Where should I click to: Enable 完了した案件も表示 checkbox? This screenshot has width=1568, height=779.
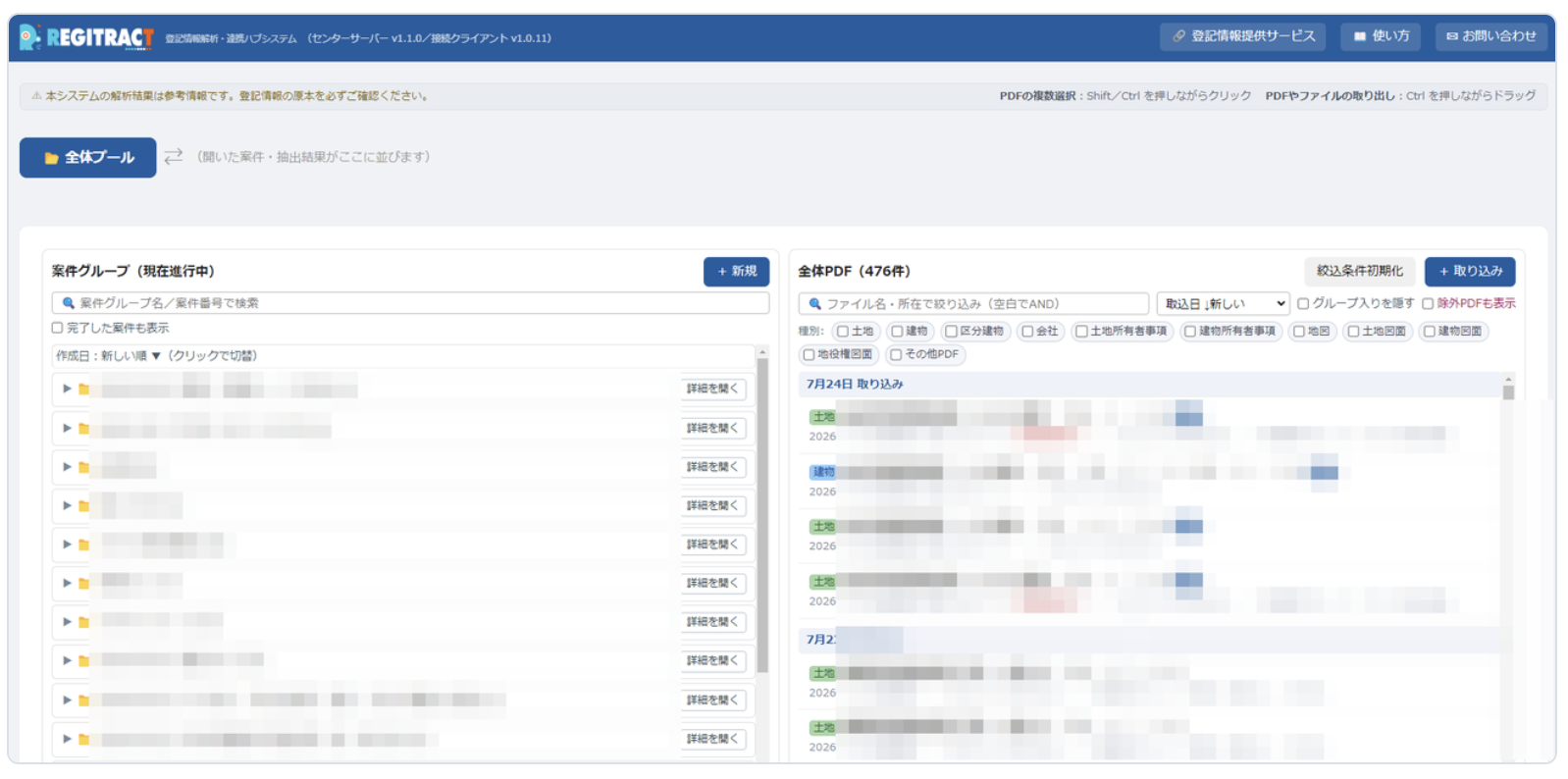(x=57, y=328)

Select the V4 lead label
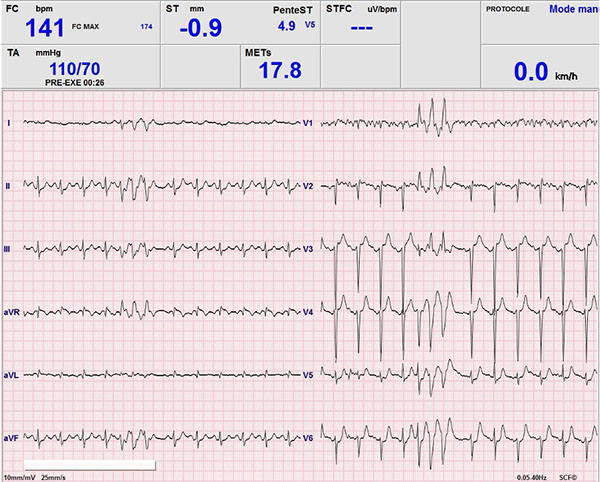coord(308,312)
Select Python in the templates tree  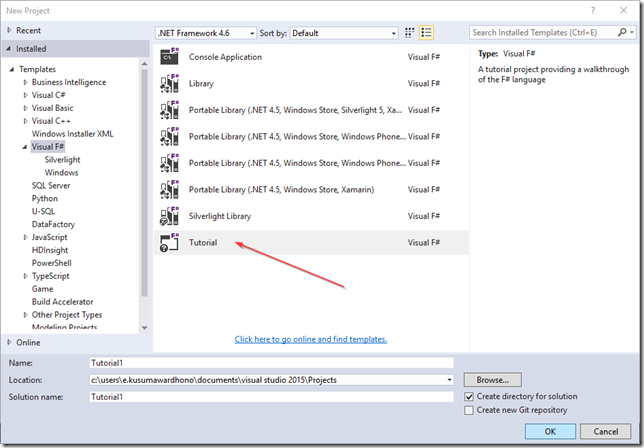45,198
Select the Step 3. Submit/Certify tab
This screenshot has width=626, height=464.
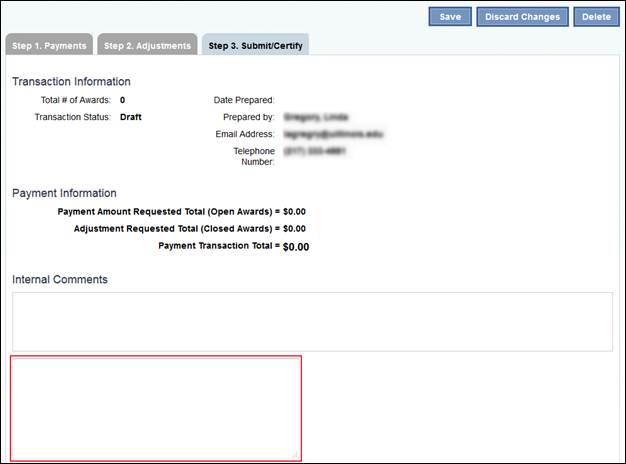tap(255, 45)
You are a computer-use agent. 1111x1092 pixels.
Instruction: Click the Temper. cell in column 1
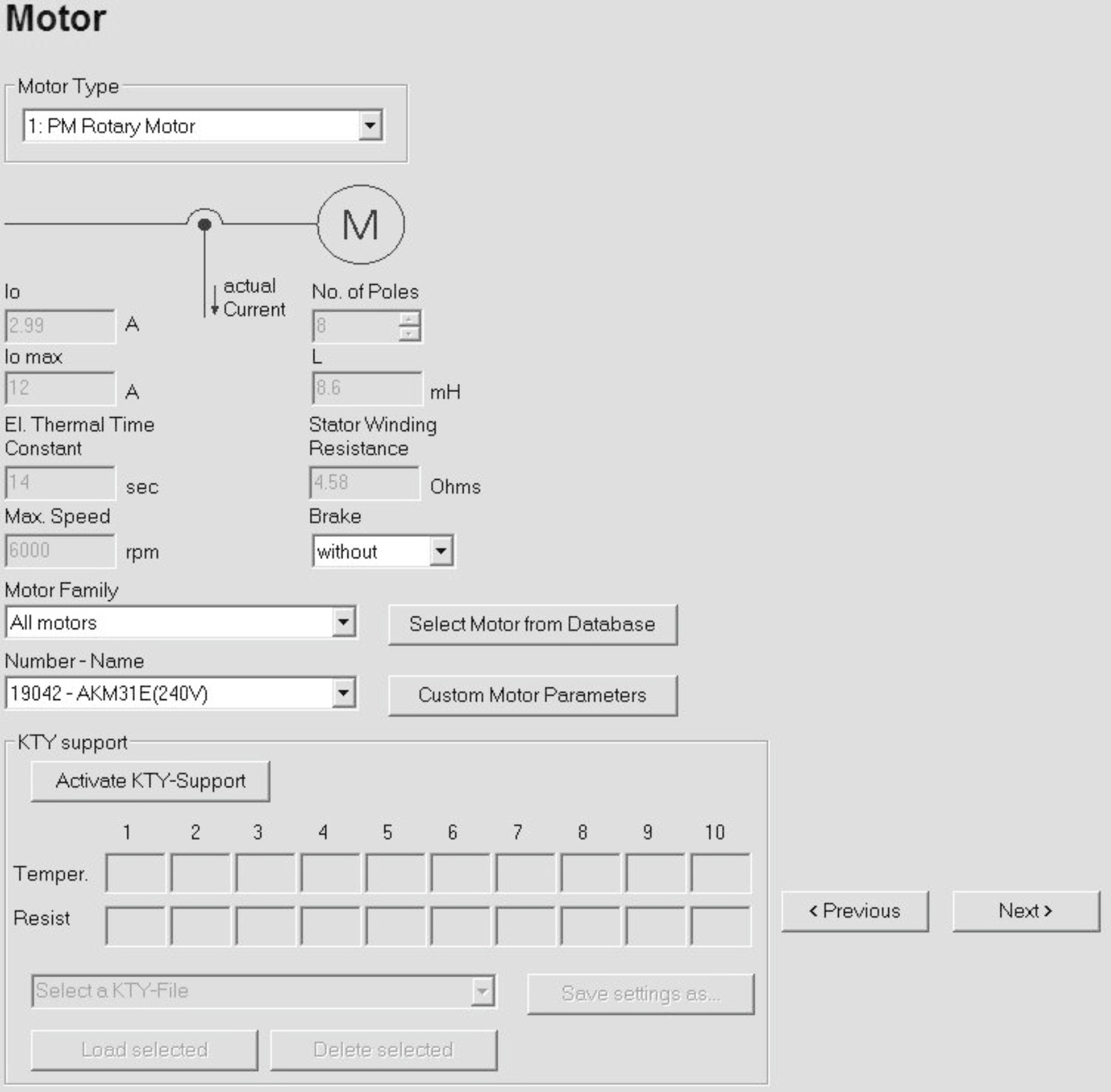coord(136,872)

* * *

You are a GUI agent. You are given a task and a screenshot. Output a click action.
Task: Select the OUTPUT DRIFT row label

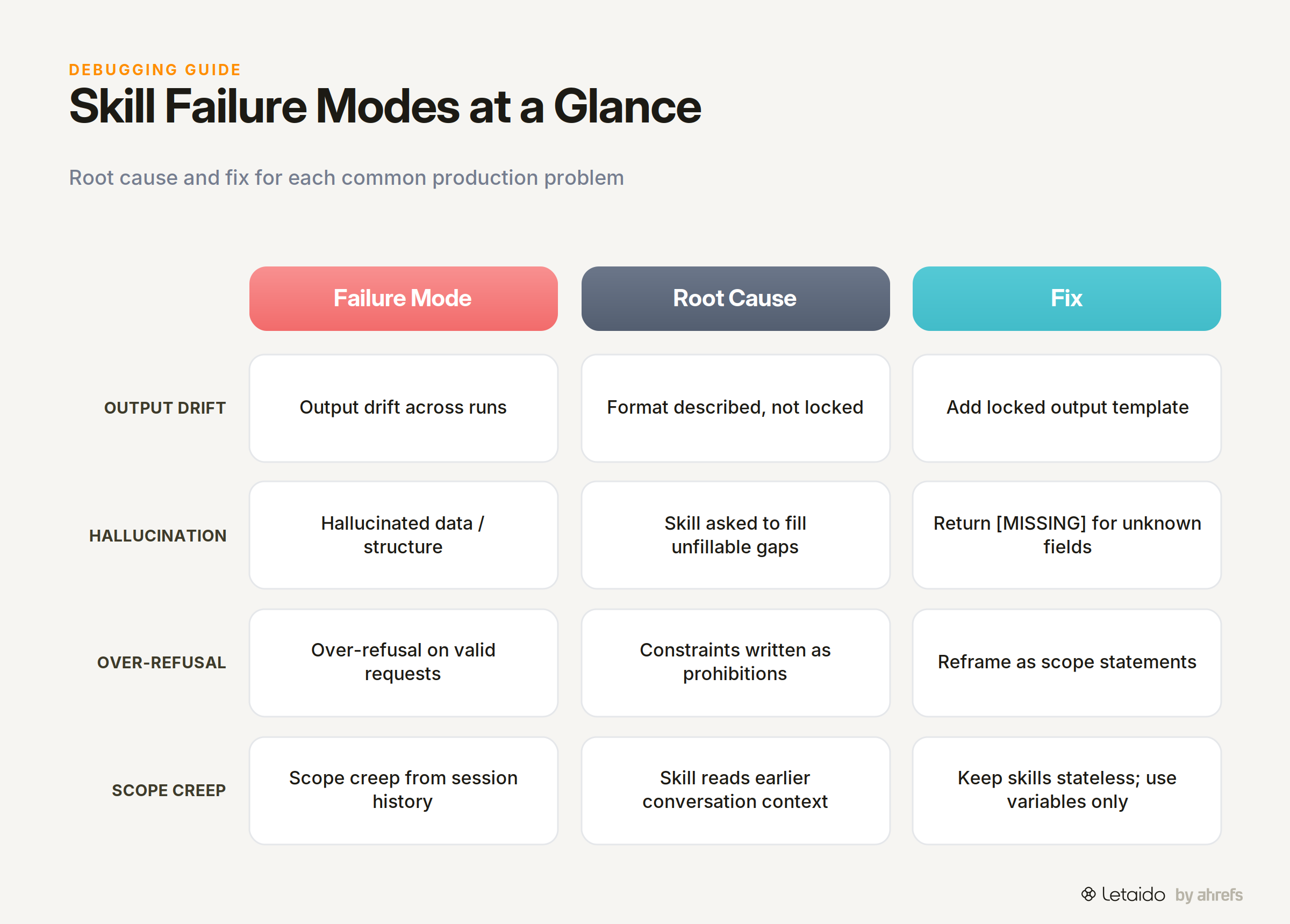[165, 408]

---

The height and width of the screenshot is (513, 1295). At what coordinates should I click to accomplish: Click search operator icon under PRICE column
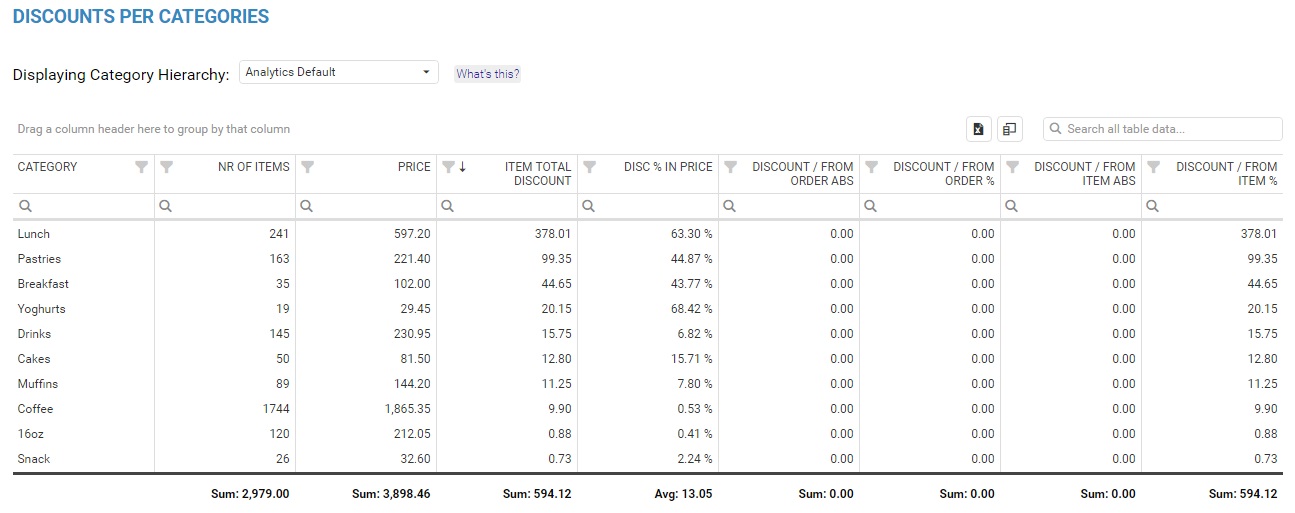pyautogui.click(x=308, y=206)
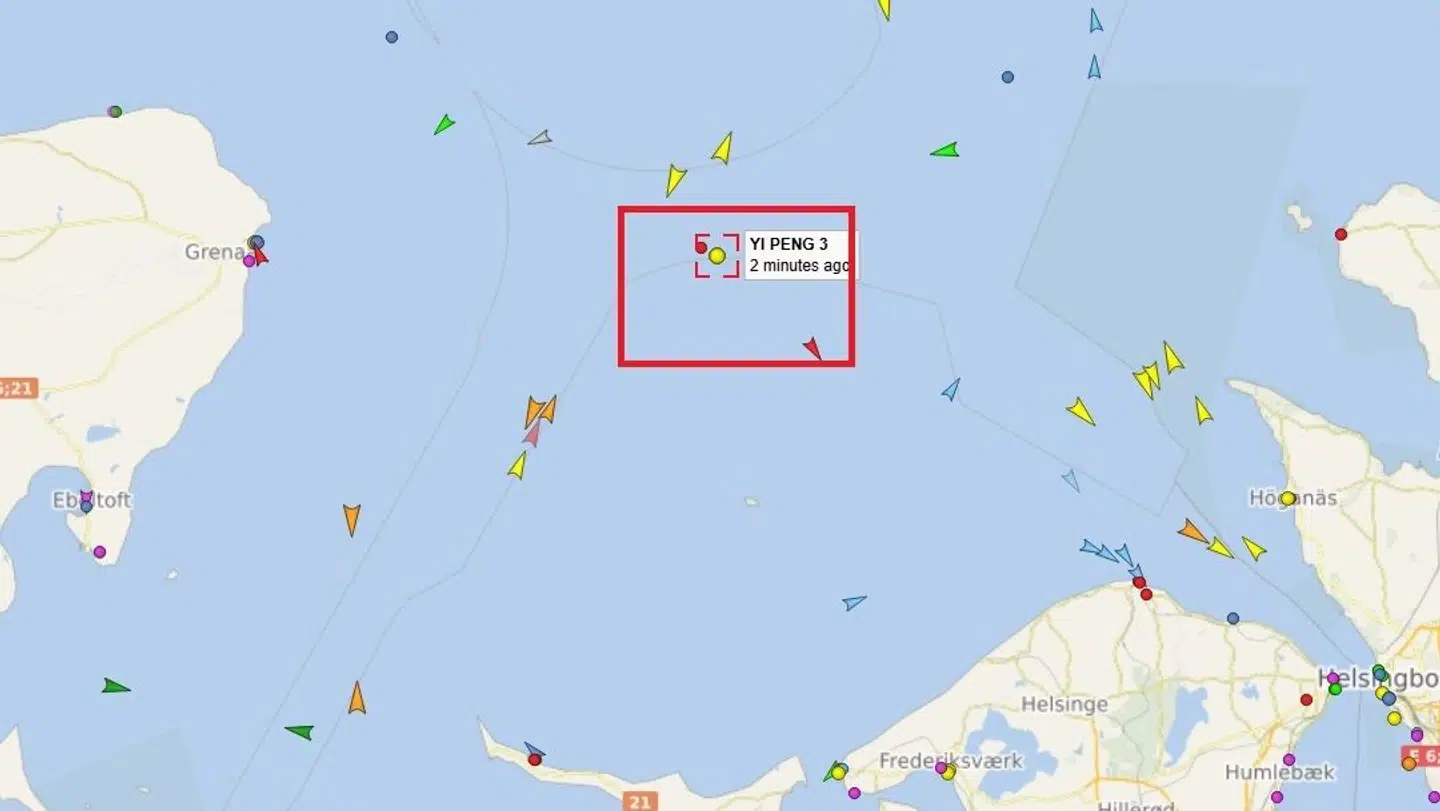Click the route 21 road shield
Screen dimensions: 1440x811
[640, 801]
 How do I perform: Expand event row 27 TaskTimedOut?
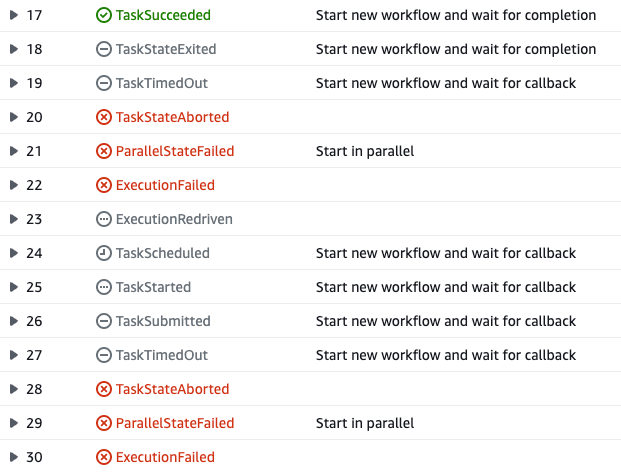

**ABOUT THIS TASK:** Working through the data above, find every line holding "agent" and copy it.

**SOLUTION TO THE EXERCISE:**
You are a computer-use agent. 1111x1092 pixels.
You are a GUI agent. You are given a task and a screenshot. Output a click action.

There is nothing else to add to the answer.